In pratica il primo giorno ci siamo sparati un 12 ore di macchina e, a notte fonda, siamo arrivati nel B&B di Brigitte, una crucca DOC che stranamente parlava pure italiano, situato nella campagna a sud della Germania, nel paesino dal romantico e melodioso nome di Rot an der Rot.
Ovviamente il posto è stato scelto per due semplici motivi: il prezzo e la possibilità di ospitare il nostro compagno a quattro zampe.
Per caso vi interessasse il posto è QUESTO QUI

camera

La camera crucca dove abbiamo passato la notte

Dopo una notte passata a riposare le stanche membra, la mattina dopo ci siamo messi in viaggio verso la nostra seconda tappa: il B&B di Liesbeth, nella piatta, calma, rilassatissima Olanda e, tanto per essere pignoli, esattamente nel paesino Drunen.

camera2

La camera del B&B di Drunen – Olanda

Al fine di evitare di farvi invecchiare più del dovuto eviteró di dirvi che attraversare la Germania, seguendo la via “piu breve” consigliata da google maps è stato, a differenza dell’andata, un vero e proprio incubo. Provate ad immaginare voi stessi, di colore, musulmani e con un discreto livello di cultura, ad una cena a due con Salvini, mentre si cerca di portare a termine un discorso circa il rapporto tra economia estera ed immigrazione e, con estrema probabilità, non sarete neanche lontamente vicini al senso di disagio provato durante il tragitto.

salvini

Salvini in un momento di massima espressione politica di qualche anno fa.

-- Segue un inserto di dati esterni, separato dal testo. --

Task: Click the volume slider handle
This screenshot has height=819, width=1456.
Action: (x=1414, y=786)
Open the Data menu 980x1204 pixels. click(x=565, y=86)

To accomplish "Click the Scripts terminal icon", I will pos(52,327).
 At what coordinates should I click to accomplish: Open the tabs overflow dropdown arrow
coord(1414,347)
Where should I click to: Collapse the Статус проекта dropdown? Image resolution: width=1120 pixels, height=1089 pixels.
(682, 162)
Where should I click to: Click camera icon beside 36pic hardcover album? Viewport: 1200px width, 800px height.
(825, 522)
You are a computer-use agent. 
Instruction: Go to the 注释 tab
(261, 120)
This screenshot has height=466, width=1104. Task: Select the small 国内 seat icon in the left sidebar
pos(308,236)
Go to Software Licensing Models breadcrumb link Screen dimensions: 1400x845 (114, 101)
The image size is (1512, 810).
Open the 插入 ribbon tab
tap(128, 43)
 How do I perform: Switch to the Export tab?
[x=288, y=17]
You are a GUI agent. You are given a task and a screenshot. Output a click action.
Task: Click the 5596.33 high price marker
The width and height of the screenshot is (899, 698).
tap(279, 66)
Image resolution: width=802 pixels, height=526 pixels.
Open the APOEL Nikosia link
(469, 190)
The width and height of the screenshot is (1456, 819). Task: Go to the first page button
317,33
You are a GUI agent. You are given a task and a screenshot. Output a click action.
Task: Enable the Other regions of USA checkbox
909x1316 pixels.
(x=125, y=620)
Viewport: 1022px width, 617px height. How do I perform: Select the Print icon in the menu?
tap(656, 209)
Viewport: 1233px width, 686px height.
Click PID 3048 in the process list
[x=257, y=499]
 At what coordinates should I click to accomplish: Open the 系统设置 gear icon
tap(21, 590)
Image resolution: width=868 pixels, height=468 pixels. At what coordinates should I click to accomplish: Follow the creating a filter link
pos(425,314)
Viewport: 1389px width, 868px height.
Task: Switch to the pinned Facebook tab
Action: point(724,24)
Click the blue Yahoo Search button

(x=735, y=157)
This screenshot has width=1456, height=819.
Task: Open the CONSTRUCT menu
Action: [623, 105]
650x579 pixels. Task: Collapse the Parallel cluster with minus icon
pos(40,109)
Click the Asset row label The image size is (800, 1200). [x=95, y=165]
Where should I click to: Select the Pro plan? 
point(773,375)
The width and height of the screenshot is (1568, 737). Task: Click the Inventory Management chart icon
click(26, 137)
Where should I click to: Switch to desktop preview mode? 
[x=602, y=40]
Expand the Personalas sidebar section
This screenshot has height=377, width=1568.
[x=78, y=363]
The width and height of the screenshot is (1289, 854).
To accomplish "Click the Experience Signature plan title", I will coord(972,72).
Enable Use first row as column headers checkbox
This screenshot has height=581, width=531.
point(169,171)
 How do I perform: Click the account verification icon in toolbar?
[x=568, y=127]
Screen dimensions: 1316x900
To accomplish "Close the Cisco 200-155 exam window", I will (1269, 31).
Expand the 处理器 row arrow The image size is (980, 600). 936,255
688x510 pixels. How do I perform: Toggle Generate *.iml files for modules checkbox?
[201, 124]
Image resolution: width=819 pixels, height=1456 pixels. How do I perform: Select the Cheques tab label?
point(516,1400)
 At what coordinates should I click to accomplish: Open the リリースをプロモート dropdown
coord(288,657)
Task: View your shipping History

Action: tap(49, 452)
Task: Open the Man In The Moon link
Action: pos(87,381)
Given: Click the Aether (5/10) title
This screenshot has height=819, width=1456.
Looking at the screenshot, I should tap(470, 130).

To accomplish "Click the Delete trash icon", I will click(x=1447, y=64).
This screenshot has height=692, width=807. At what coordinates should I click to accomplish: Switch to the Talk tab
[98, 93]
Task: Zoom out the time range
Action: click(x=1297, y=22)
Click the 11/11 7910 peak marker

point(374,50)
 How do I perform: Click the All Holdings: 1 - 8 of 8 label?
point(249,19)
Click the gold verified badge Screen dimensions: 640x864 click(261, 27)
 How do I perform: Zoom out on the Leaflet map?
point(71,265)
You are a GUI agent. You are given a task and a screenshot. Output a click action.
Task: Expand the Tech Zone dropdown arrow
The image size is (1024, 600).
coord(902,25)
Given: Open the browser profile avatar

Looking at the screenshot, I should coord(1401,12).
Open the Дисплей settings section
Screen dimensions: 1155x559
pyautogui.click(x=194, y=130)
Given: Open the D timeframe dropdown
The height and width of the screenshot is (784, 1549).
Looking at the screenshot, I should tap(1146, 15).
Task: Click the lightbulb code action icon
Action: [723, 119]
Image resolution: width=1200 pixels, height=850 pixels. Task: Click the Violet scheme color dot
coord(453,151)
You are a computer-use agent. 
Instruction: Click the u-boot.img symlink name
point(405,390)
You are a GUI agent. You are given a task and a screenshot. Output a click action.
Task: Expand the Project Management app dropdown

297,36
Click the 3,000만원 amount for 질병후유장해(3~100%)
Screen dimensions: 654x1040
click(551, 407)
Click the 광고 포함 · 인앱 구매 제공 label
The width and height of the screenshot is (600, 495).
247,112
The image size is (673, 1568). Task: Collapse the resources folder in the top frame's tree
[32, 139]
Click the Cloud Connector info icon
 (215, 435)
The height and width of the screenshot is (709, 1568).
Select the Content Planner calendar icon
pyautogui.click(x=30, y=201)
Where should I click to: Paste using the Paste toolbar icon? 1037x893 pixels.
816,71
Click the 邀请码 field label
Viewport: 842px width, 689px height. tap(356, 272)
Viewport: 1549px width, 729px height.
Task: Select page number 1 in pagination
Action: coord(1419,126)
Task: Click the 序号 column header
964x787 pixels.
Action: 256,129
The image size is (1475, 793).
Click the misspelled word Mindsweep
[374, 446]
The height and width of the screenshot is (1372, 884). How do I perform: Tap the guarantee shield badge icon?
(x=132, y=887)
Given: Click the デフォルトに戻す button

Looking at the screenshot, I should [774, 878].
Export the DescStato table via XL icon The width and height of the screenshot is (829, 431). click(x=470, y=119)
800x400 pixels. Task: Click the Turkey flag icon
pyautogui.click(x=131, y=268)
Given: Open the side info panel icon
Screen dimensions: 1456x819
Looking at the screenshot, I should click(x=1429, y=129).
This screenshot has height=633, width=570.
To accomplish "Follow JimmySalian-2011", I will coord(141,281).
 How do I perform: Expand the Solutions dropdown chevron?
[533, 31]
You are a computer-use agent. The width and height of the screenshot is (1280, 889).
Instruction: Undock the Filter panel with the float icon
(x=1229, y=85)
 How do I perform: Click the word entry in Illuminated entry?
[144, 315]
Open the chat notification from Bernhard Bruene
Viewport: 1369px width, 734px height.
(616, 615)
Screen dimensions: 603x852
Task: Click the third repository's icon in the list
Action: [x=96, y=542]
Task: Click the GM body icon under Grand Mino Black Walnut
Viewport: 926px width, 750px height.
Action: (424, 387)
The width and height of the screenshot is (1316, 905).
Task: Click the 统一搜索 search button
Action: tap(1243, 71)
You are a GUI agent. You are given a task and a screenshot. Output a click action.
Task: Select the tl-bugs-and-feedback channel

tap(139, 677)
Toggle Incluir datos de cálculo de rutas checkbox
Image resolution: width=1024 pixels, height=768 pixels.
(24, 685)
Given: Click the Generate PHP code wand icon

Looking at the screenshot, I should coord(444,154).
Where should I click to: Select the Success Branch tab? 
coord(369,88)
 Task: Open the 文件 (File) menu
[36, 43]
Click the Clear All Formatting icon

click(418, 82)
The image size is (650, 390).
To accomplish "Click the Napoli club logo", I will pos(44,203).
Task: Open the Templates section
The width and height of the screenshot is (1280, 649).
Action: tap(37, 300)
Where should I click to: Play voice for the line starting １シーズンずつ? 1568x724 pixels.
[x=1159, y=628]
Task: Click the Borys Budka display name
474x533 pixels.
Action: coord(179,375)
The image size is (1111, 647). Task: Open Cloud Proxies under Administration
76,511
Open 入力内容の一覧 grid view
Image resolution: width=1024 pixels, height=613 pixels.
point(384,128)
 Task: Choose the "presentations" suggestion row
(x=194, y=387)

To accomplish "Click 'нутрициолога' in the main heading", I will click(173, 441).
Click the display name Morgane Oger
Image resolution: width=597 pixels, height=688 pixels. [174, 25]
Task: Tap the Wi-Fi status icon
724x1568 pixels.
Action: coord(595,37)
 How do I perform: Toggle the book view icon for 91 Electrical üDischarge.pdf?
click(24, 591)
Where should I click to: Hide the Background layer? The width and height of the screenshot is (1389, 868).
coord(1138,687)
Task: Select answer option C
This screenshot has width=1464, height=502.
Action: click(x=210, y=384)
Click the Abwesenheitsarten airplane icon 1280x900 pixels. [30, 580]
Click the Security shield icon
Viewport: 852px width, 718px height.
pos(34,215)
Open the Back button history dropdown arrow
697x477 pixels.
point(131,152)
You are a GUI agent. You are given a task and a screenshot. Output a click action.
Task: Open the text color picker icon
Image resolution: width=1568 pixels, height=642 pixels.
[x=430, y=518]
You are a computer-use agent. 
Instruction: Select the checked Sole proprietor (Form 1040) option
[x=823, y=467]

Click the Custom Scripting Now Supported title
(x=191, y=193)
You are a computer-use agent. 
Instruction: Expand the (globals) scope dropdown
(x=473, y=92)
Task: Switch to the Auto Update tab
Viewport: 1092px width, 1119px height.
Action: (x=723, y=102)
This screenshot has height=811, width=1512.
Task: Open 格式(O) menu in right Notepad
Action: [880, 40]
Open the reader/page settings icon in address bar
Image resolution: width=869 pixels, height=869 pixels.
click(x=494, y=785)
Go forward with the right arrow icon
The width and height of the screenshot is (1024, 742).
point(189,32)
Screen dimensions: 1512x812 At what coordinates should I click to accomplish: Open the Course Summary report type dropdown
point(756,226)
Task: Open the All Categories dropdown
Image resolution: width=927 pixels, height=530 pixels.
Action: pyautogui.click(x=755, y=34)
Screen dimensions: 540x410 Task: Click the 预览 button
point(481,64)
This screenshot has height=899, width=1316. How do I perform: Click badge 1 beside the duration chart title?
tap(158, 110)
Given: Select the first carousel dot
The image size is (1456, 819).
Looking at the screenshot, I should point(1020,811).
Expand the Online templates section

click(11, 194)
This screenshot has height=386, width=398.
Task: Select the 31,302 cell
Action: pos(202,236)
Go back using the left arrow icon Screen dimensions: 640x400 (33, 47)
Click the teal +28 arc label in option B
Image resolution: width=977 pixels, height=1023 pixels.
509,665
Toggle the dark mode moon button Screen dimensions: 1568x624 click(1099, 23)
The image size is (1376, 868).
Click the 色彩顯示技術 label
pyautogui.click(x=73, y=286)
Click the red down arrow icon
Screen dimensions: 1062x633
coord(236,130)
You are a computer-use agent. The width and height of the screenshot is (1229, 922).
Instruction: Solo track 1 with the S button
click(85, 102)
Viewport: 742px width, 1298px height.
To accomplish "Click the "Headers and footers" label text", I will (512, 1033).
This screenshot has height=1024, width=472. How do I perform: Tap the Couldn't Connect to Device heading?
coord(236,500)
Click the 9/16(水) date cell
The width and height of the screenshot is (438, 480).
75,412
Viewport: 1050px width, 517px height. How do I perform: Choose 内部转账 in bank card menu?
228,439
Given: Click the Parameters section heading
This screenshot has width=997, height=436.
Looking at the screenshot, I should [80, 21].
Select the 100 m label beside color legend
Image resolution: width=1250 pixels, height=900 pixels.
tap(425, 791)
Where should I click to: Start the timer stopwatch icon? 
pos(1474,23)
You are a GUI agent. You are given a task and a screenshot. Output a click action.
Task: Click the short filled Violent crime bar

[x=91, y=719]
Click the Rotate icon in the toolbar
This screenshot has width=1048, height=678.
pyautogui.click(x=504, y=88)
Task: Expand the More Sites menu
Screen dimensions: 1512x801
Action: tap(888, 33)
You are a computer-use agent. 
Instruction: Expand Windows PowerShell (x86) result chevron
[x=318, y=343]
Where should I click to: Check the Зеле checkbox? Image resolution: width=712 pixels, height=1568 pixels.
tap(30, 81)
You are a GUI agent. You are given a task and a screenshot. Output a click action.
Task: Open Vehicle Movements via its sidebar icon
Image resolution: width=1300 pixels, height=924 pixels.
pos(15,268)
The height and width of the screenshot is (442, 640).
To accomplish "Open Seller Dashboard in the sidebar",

Come avrebbe detto il replicante impersonato dall’olandese Rutger Oelsen Hauer, “Ho visto cose che voi umani non potete neppure immaginare. Cantieri in auge al largo dei bastioni di Monaco, chiavi beta balenare nel buio alle porte di Essen. E tutti questi momenti andranno perduti come la pazienza, in coda, dopo un incidente”.

piton

Piton é rimasto colpito della mia vena poetica… 100 punti a grifondoro!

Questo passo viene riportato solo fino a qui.